-- Work required --
Using the records provided below, locate and copy each line that contains the word "computer".

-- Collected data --
▶
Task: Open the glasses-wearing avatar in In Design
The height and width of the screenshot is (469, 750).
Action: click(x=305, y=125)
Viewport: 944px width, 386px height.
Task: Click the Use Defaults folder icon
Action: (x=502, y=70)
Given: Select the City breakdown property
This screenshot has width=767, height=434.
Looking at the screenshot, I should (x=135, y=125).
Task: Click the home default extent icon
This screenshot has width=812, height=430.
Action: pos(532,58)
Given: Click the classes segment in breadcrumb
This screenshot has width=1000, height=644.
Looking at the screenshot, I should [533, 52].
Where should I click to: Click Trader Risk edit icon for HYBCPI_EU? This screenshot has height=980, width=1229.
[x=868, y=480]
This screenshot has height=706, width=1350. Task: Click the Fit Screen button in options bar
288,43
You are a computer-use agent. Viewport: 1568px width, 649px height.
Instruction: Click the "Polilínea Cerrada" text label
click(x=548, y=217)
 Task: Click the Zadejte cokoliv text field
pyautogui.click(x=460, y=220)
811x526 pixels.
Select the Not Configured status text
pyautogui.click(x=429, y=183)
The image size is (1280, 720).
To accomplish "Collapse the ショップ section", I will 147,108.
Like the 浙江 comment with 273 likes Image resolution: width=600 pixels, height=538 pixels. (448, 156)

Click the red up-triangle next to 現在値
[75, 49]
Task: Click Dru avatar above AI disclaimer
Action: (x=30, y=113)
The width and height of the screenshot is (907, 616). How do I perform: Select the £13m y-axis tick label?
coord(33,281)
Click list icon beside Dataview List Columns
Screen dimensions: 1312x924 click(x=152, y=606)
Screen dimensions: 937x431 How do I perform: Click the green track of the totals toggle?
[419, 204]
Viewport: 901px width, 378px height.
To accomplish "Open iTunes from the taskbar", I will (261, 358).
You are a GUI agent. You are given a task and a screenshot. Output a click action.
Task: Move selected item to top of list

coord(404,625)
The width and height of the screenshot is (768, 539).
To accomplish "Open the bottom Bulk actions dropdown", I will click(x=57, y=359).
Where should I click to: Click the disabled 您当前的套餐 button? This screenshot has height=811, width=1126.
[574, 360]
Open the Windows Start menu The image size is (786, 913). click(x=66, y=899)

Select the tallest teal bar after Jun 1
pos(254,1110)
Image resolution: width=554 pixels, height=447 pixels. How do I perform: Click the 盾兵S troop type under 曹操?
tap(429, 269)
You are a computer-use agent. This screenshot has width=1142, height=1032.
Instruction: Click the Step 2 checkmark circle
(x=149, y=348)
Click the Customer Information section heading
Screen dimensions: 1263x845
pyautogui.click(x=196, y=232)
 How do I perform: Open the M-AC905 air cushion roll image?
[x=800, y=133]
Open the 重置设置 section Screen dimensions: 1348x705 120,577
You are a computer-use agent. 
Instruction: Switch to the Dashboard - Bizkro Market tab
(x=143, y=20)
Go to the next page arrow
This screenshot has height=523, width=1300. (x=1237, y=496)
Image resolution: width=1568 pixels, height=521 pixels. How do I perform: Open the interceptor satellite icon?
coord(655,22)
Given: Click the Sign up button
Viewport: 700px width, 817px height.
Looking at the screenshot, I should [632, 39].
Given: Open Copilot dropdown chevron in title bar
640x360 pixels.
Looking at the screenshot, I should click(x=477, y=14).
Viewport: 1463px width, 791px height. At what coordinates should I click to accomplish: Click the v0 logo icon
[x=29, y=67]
◀
-- Solved problem --
You are a computer-use agent. Viewport: 1568px width, 649px height.
You are a computer-use agent. This screenshot has width=1142, height=1032.
You are a computer-use agent. 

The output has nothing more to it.